According to Orth, Cunanan and Versace supposedly met at a San Francisco club called Colossus in 1990.
“I know you,” Versace allegedly said to Cunanan. “Lago di Como, no?”
“Thank you for remembering, Signor Versace,” Cunanan allegedly replied, though, as Orth notes, it’s unclear if there was “really anything to remember.”
Regardless, Cunanan later told the story to a friend. He claimed that he told the designer, “If you’re Gianni Versace, then I’m Coco Chanel!”
A friend of Cunanan also told Orth that he saw Cunanan and Versace together on another occasion. He alleges that a white limo pulled up beside him carrying Cunanan, Versace, and socialite Harry de Wildt. (However, it’s worth noting that de Wildt denied that this happened.)
Furthermore, Cunanan told multiple friends that he had a relationship with Versace. Cunanan was, of course, a known liar. But it is possible that the men crossed paths. Though they were from different worlds, both allegedly engaged in sex-for-hire rings. Thus, it’s not out of the realm of possibility that Cunanan, who engaged in sex work, found a wealthy client in Gianni Versace.
There’s even a weak theory that Cunanan killed his victims because he thought they may have given him HIV. However, an autopsy later revealed that Cunanan did not have HIV — and Versace’s family has always denied that the designer had HIV (though some have questioned their claims).
So, why did Cunanan kill Versace? The world will never know for sure. Andrew Cunanan took his own life without giving any explanation. And Gianni Versace died before he could tell his side of the story.
But whether the two men knew each other or not, many are convinced that Cunanan was jealous of Versace’s success. One FBI agent firmly believed that Cunanan killed Versace because he was “the wealthy, high-profile homosexual success story that Andrew Cunanan was never going to be.”
The Legacy Of A Doomed Designer
Gianni Versace’s death shocked the fashion world. His memorial service in Milan drew 2,000 people, including Princess Diana and Elton John, as well as designers like Calvin Klein and Marc Jacobs. Versace’s many friends remembered him as “a family man,” “fearless,” and “passionate.”
“My brother was the king,” said Gianni’s sister Donatella, who took creative control of Versace after her brother’s death, “and my whole world had crashed around me [when he died].”
But without Gianni Versace’s genius, his fashion line stumbled. It took years for the Versace brand — and the Versace family — to regain their footing after his murder. But their outlook has improved drastically in recent years. Fashion journalists even called 2017 “the year of Versace.”
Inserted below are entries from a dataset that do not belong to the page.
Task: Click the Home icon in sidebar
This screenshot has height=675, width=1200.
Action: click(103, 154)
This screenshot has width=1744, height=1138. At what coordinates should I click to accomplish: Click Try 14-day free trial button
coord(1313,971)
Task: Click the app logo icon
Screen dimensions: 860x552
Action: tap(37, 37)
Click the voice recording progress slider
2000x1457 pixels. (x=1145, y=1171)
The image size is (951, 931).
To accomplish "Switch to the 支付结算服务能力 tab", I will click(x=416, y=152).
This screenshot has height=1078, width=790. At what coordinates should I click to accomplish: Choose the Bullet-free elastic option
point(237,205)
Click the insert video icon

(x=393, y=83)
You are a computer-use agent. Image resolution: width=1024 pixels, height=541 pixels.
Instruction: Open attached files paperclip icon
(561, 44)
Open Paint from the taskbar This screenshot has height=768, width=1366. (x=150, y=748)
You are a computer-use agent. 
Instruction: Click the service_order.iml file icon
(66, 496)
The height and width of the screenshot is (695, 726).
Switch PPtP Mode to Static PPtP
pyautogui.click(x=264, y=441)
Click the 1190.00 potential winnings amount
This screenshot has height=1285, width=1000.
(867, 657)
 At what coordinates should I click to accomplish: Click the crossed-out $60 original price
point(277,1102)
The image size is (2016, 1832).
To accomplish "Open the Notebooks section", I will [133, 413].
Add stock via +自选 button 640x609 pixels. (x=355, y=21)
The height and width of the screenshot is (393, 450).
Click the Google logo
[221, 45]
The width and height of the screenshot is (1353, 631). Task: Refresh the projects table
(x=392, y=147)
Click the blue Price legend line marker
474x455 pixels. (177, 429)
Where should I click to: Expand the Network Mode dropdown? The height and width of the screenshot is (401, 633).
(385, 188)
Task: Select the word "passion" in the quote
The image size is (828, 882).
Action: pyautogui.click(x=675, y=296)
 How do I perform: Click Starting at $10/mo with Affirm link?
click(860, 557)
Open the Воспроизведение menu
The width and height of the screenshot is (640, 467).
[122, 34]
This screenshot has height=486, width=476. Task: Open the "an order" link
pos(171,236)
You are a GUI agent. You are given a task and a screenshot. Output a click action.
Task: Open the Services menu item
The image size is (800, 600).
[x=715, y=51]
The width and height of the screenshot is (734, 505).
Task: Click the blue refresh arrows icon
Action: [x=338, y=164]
The tragedy of Gianni Versace’s death reached a new audience, too, with the release of the FX series The Assassination of Gianni Versace: American Crime Story in 2018. However, Versace’s family denounced the show.
“The Versace family has neither authorized nor had any involvement whatsoever in the forthcoming TV series about the death of Mr. Gianni Versace,” the family said in a statement. They called it a “work of fiction,” “full of gossip and speculation,” and “full of contradictions.”
In the end, many things about Gianni Versace’s death remain a mystery. Did he really know Andrew Cunanan? Or was Cunanan’s relationship with Versace just another one of the killer’s delusions?
But if those mysteries have lingered, then so has Gianni Versace’s vision. He transformed the fashion industry in the 1980s and 1990s, and his ideas about color, celebrity, and culture are still celebrated today.
Gianni Versace’s murder changed the fashion world. But his life did, too.